*EXTRAIT CHOISI*
La biographie de Nicolas de Staël a d’emblée créé un mythe autour de son art. De son exil après la Révolution russe jusqu’à son suicide à l’âge de 41 ans, sa vie n’a cessé d’influer sur la compréhension de son œuvre. Sans négliger cette dimension mythique, la rétrospective du Musée d’Art Moderne entend rester au plus près de ses recherches graphiques et picturales, afin de montrer avant tout un peintre au travail, face au paysage ou dans le silence de l’atelier. Enfant exilé devenu voyageur infatigable, Staël est fasciné par les spectacles du monde et leurs différentes lumières, qu’il se confronte à la mer, à un match de football, ou à un fruit sur une table. Variant sans cesse les outils, les techniques et les formats (du tableautin à la composition monumentale), il aime « mettre en chantier » plusieurs toiles en parallèle, les travaillant par superpositions et altérations successives. Le dessin joue, dans cette exploration, un rôle prépondérant dont une riche sélection d’œuvres sur papier souligne le caractère expérimental.

Le Musée d’Art Moderne de Paris consacre une grande rétrospective à Nicolas de Staël (1914-1955), figure incontournable de la scène artistique française d’après-guerre. Vingt ans après celle organisée par le Centre Pompidou en 2003, l’exposition propose un nouveau regard sur le travail de l’artiste, en tirant parti d’expositions thématiques plus récentes ayant mis en lumière certains aspects méconnus de sa carrière (Antibes en 2014, Le Havre en 2014, Aix-en-Provence en 2018).
(Extrait du texte de présentation du Musée d’Art Moderne de Paris)

Nicolas de Staël Agrigente © Claudine Colin

Mi-octobre. Un interminable été indien s’est installé dans Paris. Étrange atmosphère de fin de journée. Lumière tombante. Ciel rosi sur la tour Eiffel. Je m’arrête souvent. Je regarde beaucoup. Je m’apaise. Je viens de déambuler pendant deux heures dans les rues pour me vider la tête après plusieurs jours de formation au CNAM. Dans ma tête allégée par la marche, s’est incrustée une idée fixe, visiter l’expo consacrée à Nicolas de Staël au Musée d’Art moderne de Paris, et deux finalités. Première finalité : écrire un article pour l’Insatiable. Seconde finalité : me repaître des œuvres du peintre qui m’ont mystérieusement bousculée il y a 20 ans à Beaubourg. Dès l’entrée, j’ai le titre de mon article : Nicolas de Staël émois. Ferais-je tout à l’envers ? Non, je viens pour m’émouvoir.

Données de pointage sur pages et écrans:

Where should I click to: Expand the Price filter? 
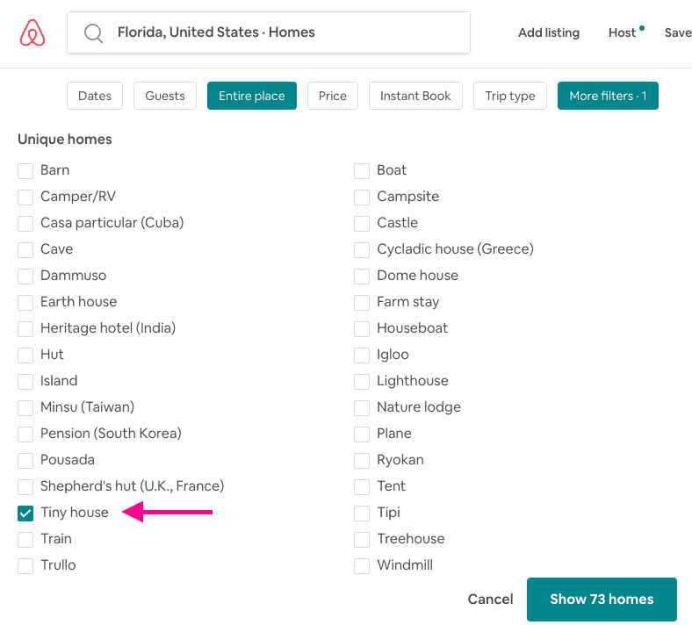[333, 96]
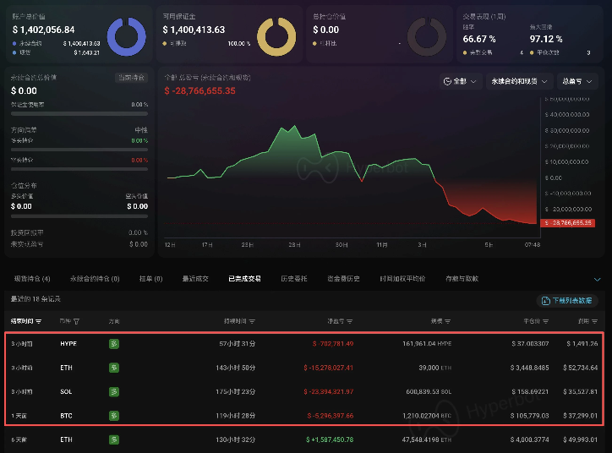Open the 资金费历史 tab

344,278
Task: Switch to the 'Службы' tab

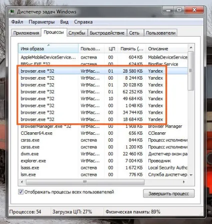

*CONSIGNE*
Écrivez la suite du texte sur l'exposition Nicolas de Staël, juste après sa dernière phrase.

*RÉPONSE RÉDIGÉE*
Je vérifie les définitions du mot émoi dans le dictionnaire du CNRTL :

XIIe siècle, esmai. Déverbal d’esmayer, « troubler, effrayer », « se troubler », du latin populaire *exmagare, « faire perdre son pouvoir, sa force ». Le sens 3 est dû à un rapprochement avec émouvoir.
☆1. Vive inquiétude provoquée par la crainte. L’arrivée de l’ennemi provoqua un émoi qui se transforma en panique. Mettre la population en émoi. L’approche de l’orage a mis les troupeaux en émoi.
☆2. Agitation consécutive à une émotion soudaine. La nouvelle a mis la maison en émoi.
☆3. Trouble intérieur, léger et agréable, provoqué par une émotion. Les émois du cœur. Un doux émoi. Ne manifester aucun émoi, rester impassible.

Ce mot correspond à mon état intérieur. Doux mélange de 1, 2 et 3.

Avec Alberto Giacometti, August Macke et Sonia Delaunay - artistes découverts au temps du lycée auprès de mon professeur d’arts plastiques Philippe Filliot avec qui nous allions à Paris à l’occasion d’expositions temporaires et aussi à Beaubourg - , Nicolas de Staël est de ceux qui ont fait basculer mon désir créatif en passage à l’acte. Depuis ces épiphanies, j’ai pu exprimer à travers des gestes artistiques ce que je ressentais du monde. Presque toujours dans mon espace privé. Ces expériences sont source de vitalité et de quiétude. Je viens retrouver ces sensations.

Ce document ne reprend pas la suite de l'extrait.